Genie Pace was an American jazz and pop singer of the late 1950s and early 1960s. She and Doris Allen were signed by newly independent New York label Jade Records after its establishment.

Pace was born in New York City. A roller derby player, she played for the New York Chiefs and Brooklyn Red Devils.

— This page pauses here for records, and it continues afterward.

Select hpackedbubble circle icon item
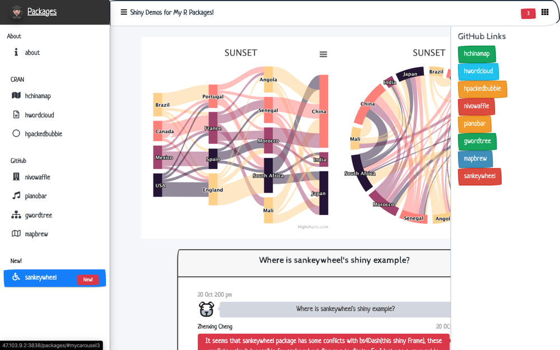560x350 pixels. pyautogui.click(x=16, y=134)
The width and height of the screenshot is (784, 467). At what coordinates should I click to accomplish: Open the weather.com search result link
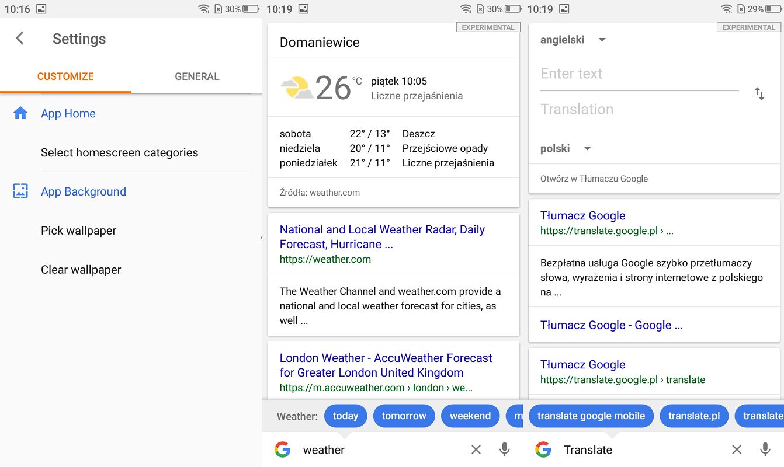[382, 237]
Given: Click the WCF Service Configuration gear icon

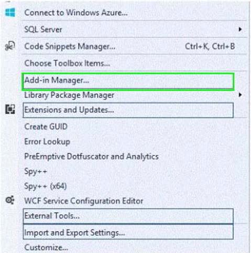Looking at the screenshot, I should click(x=10, y=200).

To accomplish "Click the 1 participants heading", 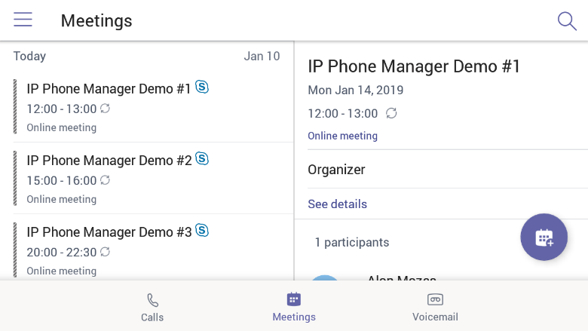I will 352,242.
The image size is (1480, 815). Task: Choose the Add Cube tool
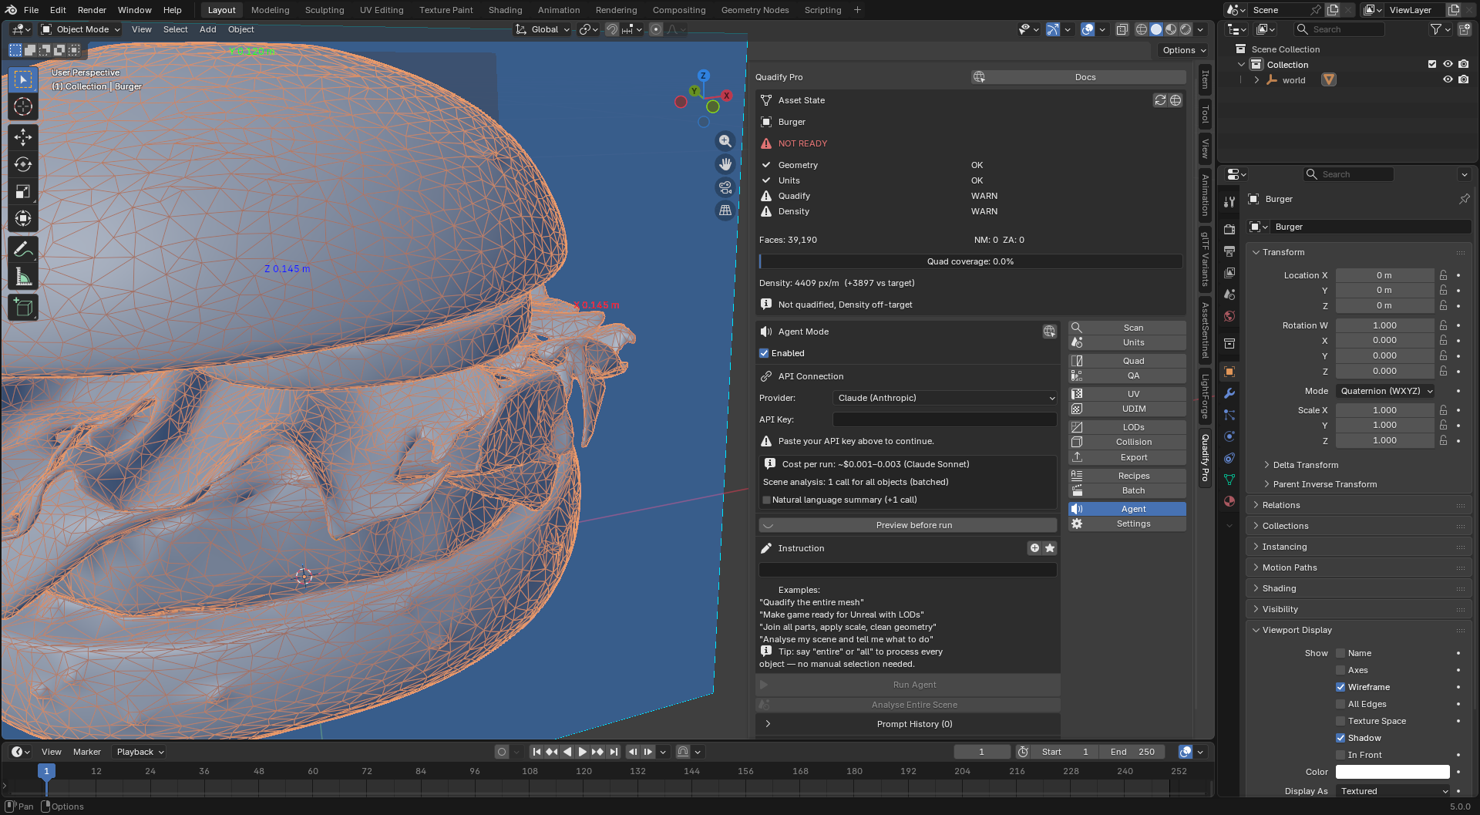tap(23, 308)
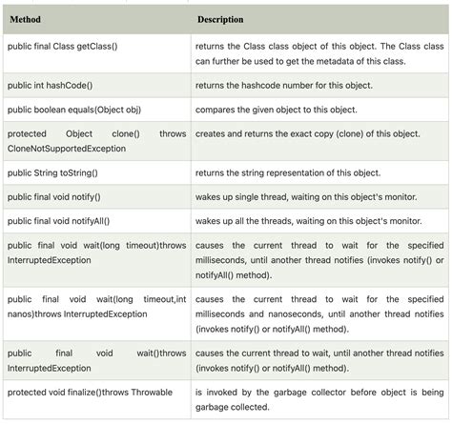Click the wait() throws InterruptedException cell
The height and width of the screenshot is (424, 452).
[97, 360]
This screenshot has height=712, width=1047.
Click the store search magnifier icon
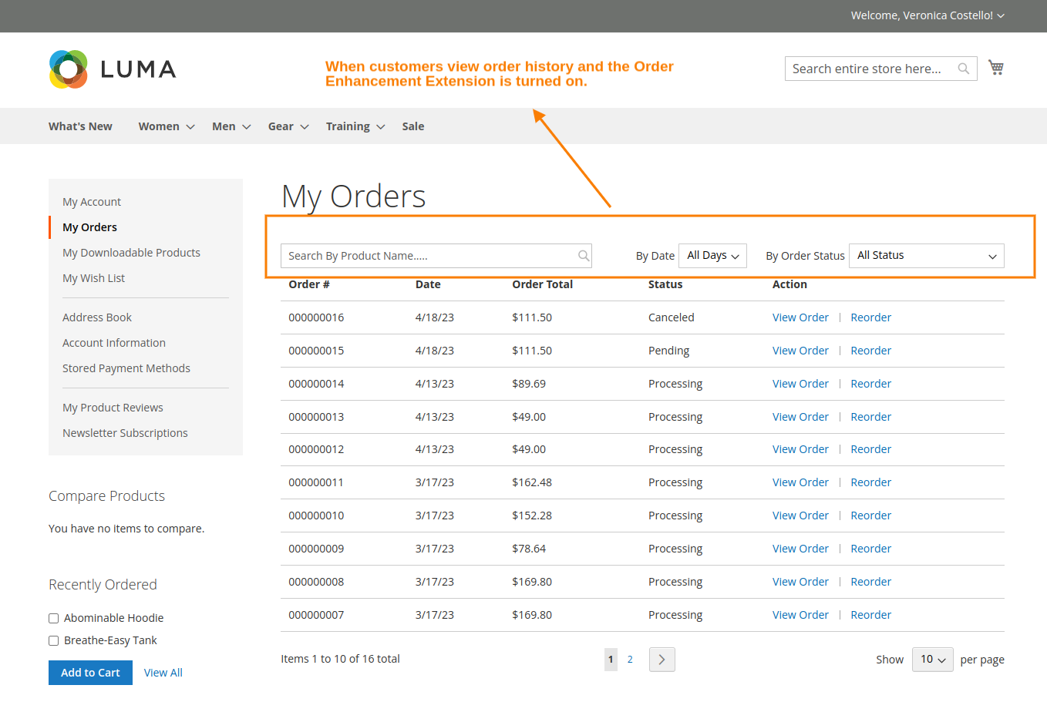(963, 69)
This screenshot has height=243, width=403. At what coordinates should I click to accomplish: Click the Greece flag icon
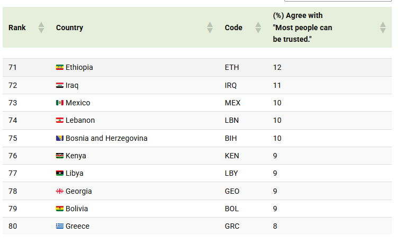pos(59,227)
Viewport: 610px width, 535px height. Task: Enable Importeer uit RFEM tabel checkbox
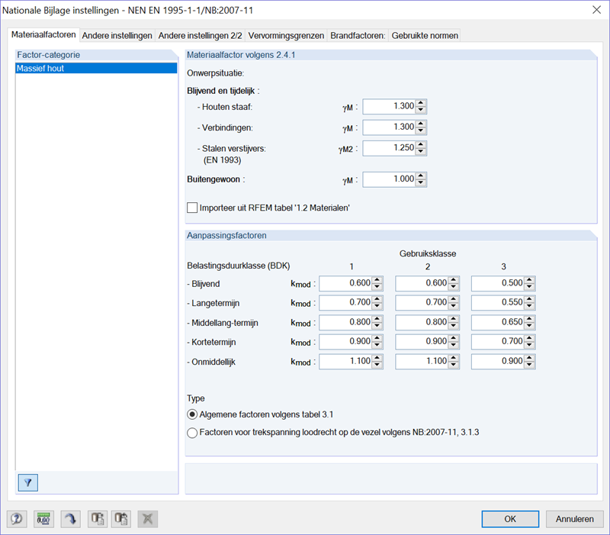(x=192, y=208)
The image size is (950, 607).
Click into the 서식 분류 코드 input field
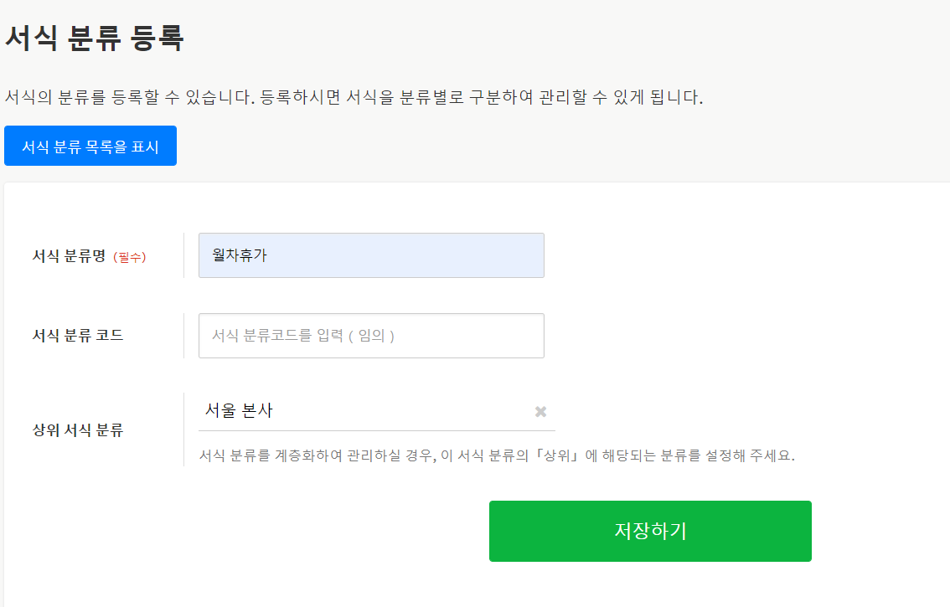(x=371, y=336)
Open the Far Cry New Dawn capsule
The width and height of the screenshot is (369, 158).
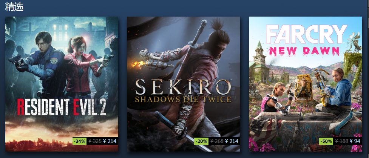pyautogui.click(x=305, y=84)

Her first album Love in a Midnight Mood album on Jade was followed later the same year by a second album Here's Genie on Bright Records. In 1960 she released the single Just Counting Stars In 1961, she was signed to Capitol Records, and at the height of the Pachanga dance craze in the US, released a version of Eduardo Davidson's archetypical Pachanga tune, La Pachanga. At the same time, other versions appeared by Hugo and Luigi and their children's chorus and in Europe by Audrey Arno.

==Recordings==
Genie Pace recorded only two albums, Love In A Midnight Mood on the small Jade Records label in 1956, and Here's Genie for the Bright Records label in 1957. She also recorded an EP in 1961 for Capitol Records called La Pachanga, which at the time was a current dance craze.

==Studio albums==

| Recorded | Album Title | Label | Catalogue No. | Release |
|---|---|---|---|---|
| 1956 | Love In A Midnight Mood | Jade Records | JLP-1001 | LP |
| 1957 | Here's Genie | Bright Records | BRLP-1001 |  |
| 1961 | La Pachanga | Capitol Records | EAP 1-20176 | EP |

==Singles==

| Recorded | Title | Label | Catalogue No. |
|---|---|---|---|
| 1956 | Ballin' The Jack Twist/I'll Never Be Free | Jade Records | J-1001 A/J1001-B |
|  | It Isn't So/51st And Broadway |  | ZTSP-25834/ZTSP-25835 |
|  | Storyland/A Kiss In A Bottle |  | J-103 |
| 1957 | Whispering Breeze/Lonesome Road |  | ZTSP-26077/ZTSP-26078 |
|  | Roaming Gigolo/Under The Full Moon |  | ZTSP-26079/ZTSP-26080 |
| 1960 | Just Counting Stars/Night Falls | Derby Records | DER-10013/DER-10014 |
| 1961 | La Pachanga/Somebody Else Is Taking My Place | Capitol Records | 23505/23527 |

==Reactions==
Billboard covered several of Pace's recordings. It rated Just Counting Stars as having "Moderate Sales Potential", describing it as "Exotic ballad with Latin beat is chanted with rich sincerity." "La Pachanga" was listed by Billboard as first on its list of "Pick Hits" (songs which its editors predicted would likely become hits) on March 20, 1960.

"I'll Never be Free" and "Rolling the Jack Twist" were also deemed "Moderate Sales Potential".